## GIVEN TEXT
/---

As a musician, I crave artistic growth. Nothing scares me more than stagnation. I have this vision for the music I need to create, and there's so much left to learn first! Yet juggling life’s daily challenges while attempting to find enough time for meaningful creativity usually leaves me frustrated (and un-practiced). After struggling with this for years, I’m finally asking myself: Should I move to a cave?

Every Sunday afternoon, I sit down with a strong cup of coffee and Google Calendar to map out my week. I block off time to teach lessons, a few freelance editorial projects, and any upcoming shows. After throwing in the gym, personal obligations, housework, and breaks (I guess), I fill in the rest with practice/composing time. At this point, I usually feel pretty good about the amount of time I’ve blocked off!

The problem, of course, is that the week never goes the way I very optimistically planned it. Work takes too long, I get a last-minute offer to play a gig I can’t turn down, my car breaks down. Whenever my day gets screwed up, guitar time is the first thing out the window. It’s the most expendable, because there’s no external consequence to missing it. No one complains or yells at me if I don’t compose. I don’t get paid more if I practice. But I know I’m not meeting my goals as a musician. Instead I’m always left promising myself that next week will be different.

Hence the cave solution.

Mental Real Estate

When I first moved to Boston, I wasn’t sure that I wanted to be a full-time musician; in fact, I was sure that I didn’t want to be one! But I still tried to compose and perform on the side of my two jobs (non-profit administration and pizza delivery, for those curious). That didn’t work super well, as you can imagine. It took me over two years to write enough material for an album.

Eventually, a fire started growing in my bones and I had to admit to myself that I actually did want to do this music thing. I was still working two jobs, having swapped out my pizza delivery job for teaching piano. Between juggling fundraisers and teaching “Mary Had a Little Lamb,” artistic growth was not really much of an option (although I did become an master of nursery rhymes!).

I tried to find ways around this, setting up lengthy practices for when I would get home from work at 7 pm. I could do this for about a week at a time before reaching exhaustion. Back then, I thought it was simply a lack of time. But I’ve realized that the actual problem was a lack of mental real estate.

Mental space is finite, and a certain amount of breathing room is necessary for creative flow. Each commitment in life (work, relationships, self-care) takes up a small plot in your mental neighborhood. These days, I’m lucky enough to work about half-time. And although my mental real estate is significantly emptier than it used to be, you need a lot of land to build an artistic palace, so to speak.

But How?

Carving out the space for creative pursuits clearly requires a certain life-ruthlessness: you have to be very careful about how you spend your time and mental energy. For most people, this is very, very hard (myself absolutely included).

But is that enough? Figuring out how much mental real estate you need is important. Sometimes it feels impossible to lead a “normal” life and also an artistic one. I’m constantly feeling the pressure to expand the psychic territory reserved for music.

I feel this so deeply that it makes me want to move to some remote cave. OK, I don’t literally mean a cave (although I’m open to it). It could be a small hut in the forest, too! Somewhere without the distractions and frustrations of everyday life and work. Somewhere with just a guitar, a notepad, and preferably a toilet.

\---

## WRITTEN TASKS
A: Substitute "sketchbook" for "notepad" in the passage of the essay about finding time for music that opens with "Carving out the" and closes with "preferably a toilet.", and write out that passage.
B: Proceed with the essay about finding time for music, picking up after its final sentence.

## RECORD LIST
/---

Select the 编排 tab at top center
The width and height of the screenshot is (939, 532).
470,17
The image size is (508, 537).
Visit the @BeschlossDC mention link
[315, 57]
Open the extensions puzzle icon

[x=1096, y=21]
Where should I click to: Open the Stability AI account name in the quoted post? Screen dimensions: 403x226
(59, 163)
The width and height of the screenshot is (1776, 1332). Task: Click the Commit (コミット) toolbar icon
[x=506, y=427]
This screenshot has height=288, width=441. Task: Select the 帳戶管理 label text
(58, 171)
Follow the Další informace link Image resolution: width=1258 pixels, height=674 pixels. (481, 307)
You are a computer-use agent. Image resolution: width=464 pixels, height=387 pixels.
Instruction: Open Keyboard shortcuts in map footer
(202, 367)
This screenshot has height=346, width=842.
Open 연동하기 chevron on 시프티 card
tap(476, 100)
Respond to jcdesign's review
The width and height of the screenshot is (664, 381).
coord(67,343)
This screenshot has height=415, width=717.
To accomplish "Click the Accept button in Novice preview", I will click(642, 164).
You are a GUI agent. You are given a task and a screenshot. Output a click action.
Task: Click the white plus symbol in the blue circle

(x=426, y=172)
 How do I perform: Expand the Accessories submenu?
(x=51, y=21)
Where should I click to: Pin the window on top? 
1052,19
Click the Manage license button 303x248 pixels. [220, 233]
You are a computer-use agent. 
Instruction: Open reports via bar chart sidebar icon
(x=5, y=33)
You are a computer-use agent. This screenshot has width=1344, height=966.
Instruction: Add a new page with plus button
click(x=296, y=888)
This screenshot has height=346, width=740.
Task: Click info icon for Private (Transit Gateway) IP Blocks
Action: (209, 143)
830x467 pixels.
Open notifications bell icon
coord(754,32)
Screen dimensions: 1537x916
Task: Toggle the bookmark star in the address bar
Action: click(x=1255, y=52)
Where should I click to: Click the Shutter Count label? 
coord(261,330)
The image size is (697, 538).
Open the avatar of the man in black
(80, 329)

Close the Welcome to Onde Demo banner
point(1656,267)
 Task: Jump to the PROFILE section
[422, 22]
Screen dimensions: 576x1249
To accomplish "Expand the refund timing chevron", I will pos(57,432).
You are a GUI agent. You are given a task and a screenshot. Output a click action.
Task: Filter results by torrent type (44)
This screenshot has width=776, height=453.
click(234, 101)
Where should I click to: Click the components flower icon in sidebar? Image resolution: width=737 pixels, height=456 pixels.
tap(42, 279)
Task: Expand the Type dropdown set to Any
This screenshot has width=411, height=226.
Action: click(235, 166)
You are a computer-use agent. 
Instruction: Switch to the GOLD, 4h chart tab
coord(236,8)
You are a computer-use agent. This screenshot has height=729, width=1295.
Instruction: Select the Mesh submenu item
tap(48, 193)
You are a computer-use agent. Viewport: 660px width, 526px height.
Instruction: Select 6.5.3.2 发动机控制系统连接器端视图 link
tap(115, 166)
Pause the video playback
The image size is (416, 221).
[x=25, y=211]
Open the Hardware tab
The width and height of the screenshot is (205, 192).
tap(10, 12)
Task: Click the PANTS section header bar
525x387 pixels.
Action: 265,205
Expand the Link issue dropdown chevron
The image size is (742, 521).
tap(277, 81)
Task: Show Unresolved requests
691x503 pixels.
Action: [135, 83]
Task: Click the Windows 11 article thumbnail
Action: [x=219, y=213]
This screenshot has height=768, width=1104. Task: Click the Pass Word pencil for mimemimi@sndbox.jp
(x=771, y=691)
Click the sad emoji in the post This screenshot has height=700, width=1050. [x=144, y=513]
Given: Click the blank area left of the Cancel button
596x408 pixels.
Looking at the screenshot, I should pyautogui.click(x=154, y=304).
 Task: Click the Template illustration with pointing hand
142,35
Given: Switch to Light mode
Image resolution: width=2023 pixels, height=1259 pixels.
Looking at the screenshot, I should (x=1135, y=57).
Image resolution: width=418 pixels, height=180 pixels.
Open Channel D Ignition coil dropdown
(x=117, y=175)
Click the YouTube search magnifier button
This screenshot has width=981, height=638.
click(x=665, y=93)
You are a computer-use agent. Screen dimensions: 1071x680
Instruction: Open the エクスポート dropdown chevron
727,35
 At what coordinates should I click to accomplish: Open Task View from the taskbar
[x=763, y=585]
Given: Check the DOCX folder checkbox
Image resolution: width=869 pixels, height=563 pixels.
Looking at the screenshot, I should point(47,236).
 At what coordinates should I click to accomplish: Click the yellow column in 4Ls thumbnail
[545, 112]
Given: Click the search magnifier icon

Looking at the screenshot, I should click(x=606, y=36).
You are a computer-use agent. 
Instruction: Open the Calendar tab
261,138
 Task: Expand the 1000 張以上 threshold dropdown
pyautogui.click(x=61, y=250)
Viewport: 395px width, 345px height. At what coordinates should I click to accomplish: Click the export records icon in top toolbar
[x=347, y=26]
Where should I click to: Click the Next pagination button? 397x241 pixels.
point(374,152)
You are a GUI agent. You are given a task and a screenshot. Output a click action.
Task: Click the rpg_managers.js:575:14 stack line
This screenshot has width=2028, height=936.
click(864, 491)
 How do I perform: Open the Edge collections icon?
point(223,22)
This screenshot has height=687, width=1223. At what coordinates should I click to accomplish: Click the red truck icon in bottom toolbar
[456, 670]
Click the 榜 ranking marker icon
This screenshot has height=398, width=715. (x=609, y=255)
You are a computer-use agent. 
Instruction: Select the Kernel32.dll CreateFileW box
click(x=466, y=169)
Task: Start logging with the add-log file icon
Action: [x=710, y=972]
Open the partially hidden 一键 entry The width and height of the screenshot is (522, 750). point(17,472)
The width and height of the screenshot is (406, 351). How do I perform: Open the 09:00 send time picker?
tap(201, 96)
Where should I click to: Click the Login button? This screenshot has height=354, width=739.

\---

## RESULTS BY TASK
A:
Carving out the space for creative pursuits clearly requires a certain life-ruthlessness: you have to be very careful about how you spend your time and mental energy. For most people, this is very, very hard (myself absolutely included).

But is that enough? Figuring out how much mental real estate you need is important. Sometimes it feels impossible to lead a “normal” life and also an artistic one. I’m constantly feeling the pressure to expand the psychic territory reserved for music.

I feel this so deeply that it makes me want to move to some remote cave. OK, I don’t literally mean a cave (although I’m open to it). It could be a small hut in the forest, too! Somewhere without the distractions and frustrations of everyday life and work. Somewhere with just a guitar, a sketchbook, and preferably a toilet.

B:
If I want to free up mental real estate, what other options are out there? Do I have to abandon the world and become a hermit? Or can I cobble together a life in which I squeeze as much music out of each day as possible? I recently made this helpful chart to highlight a few of the different options I’ve considered.

If you want to create extraordinary art, do you have to take extreme measures? I’m not sure. I don’t think I’m ready to go full cave-mode just yet. One, I lack the financial resources such a step requires. More importantly, I feel as though my involvement with life, people, and even work gives me the psychological fuel to create meaningful art.

Right now, I’ve decided to put my current lifestyle to the test: how can I organize my life around squeezing as many minutes of music into each day? I won’t pretend to be a master of this, but here’s a few things I’m trying:

  • Blocking off non-negotiable time for art. If I don’t set aside specific time for practice, it really won’t happen. Instead of fitting in music around other obligations, I try to fit in other obligations around music. Practice is now non-negotiable. If I haven’t spent enough time with a guitar in hand, I may have to stay in for the night and practice.

  • Fitting music into tiny spaces. How many minutes of music can I wring out of each day? I practice singing and listening in the car between lessons. Ten minutes before a phone call? Time to get in a few scales. I listen to a new album of music each morning while getting ready for the day.

  • Getting up early. I don’t know why this works, but it does. Early for me means 7 am. I try to get up around then regardless of my bedtime. This can be very tricky for musicians, given how late we’re often up. But it’s so easy for obligations to take up most of the afternoon onward -- you have to get an early start on the day. So buy a coffeemaker and get to work.

The artist’s struggle is to reconcile art with life. We cannot escape life and still create meaningful art that resonates with others. But the everyday realities are often so time-consuming that it is extremely difficult to reconcile with the musician’s journey. I’m not yet sure that I’ve blocked off enough mental real estate, but it’ll have to do for now.

At least until I can actually move to a cave.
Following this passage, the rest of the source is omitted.